En ese momento, Concha se limitó a asentir y tuvo la audacia de mirarlo profundamente a los ojos. En el tiempo subsiguiente, recordó asombrada, vívidamente, a su abuelo materno Pablo, en quien jamás pensaba, aunque a veces sí reflexionaba sobre su racismo enconado. El reloj se lo había dado su abuela (“Para que tengas algo de él”) y siempre lo tenía colgado en un librero junto a la computadora. Cuando se acordaba, le daba cuerda y ajustaba las manecillas.
Lo trajo a este viaje porque era poco llamativo y le gustaba la idea de darle cuerda todos los días, ritualmente. Ya una vez lo había llevado consigo a un viaje a la Sierra de Juárez, la última vez, por cierto, que había estado en la montaña, años.
El rostro angulado de su abuelo la acompañó, silencioso, durante un largo rato. Aun ahora, tantísimos años después de su muerte, su expresión era severa, seca, pero como aparecía con el ribete verde y rojo que el peyote le daba a las imágenes nitidísimas, don Pablo se veía espléndido, con su corbata invariable, como alguno de aquellos iconos coloridos de Andy Warhol.
No conversaron nada, Concha y su abuelo. Mientras ella deambulaba por la aldea y sus alrededores en busca de nada en particular, él se mantenía muerto, solemne, apacible, en su mente, como escuchando con respeto sus pensamientos. Después desapareció, tan súbitamente como había llegado, pero cuando Concha avistó de nuevo al mara’ákame de la sudadera negra de Stanfor, que cantaba frente a una hoguera en compañía tan sólo de otros cuatro brujos y dos hechiceras, Concha se quitó el reloj y, en un acto de gran impertinencia, se lo depositó sobre el muslo izquierdo, porque era zurdo.

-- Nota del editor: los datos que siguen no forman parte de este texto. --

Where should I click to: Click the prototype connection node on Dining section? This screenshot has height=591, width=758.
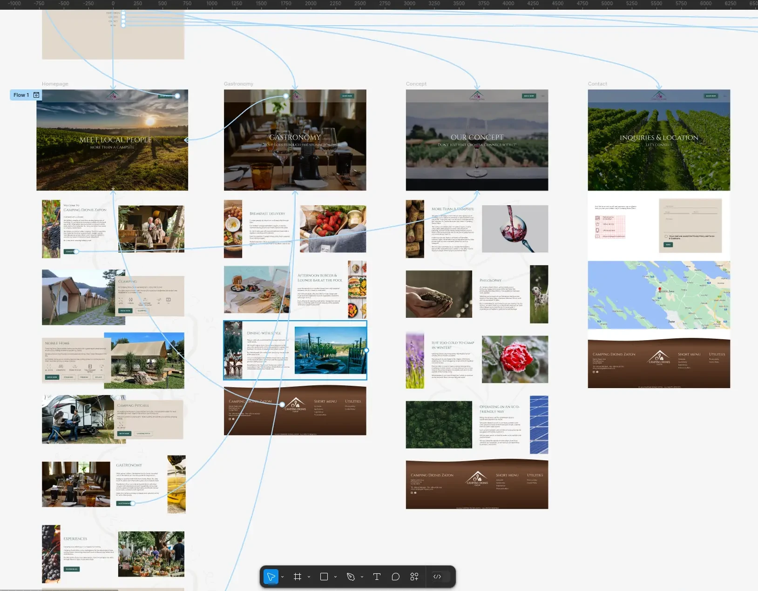point(366,350)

Juan El Pingüino, que observó el gesto, la alcanzó unos metros más allá y la interrogó con la mirada.
Le va a servir más que a mí.
Le gustaba la idea de que el reloj de su abuelo, quien detestaba a los indios, se quedara en poder de uno de ellos. Pero no como una ironía, ni como una especie de rechazo y castigo a don Pablo, sino para que una parte de aquel hombre tan racionalista se quedara en poder de un mago, enriqueciéndolos a ambos.
Concha ha tenido los ojos clavados en la libreta, el bolígrafo y la mesa. Cuando levanta la mirada, justo enfrente de ella ve, por el hueco que hace las veces de ventana, una aparición: la madre y el padre, de cuando mucho unos veintiséis años, y el hijo, de siete u ocho, mirando a la hija, de diez u once o tal vez doce, que está tirada en el suelo, inerte y rígida como un leño, recta como una línea, con sus enaguas blancas bordadas de colores y su blusa azul y su cabello azabache y la boca y los ojos cerrados y los pies descalzos, a siete metros de su familia.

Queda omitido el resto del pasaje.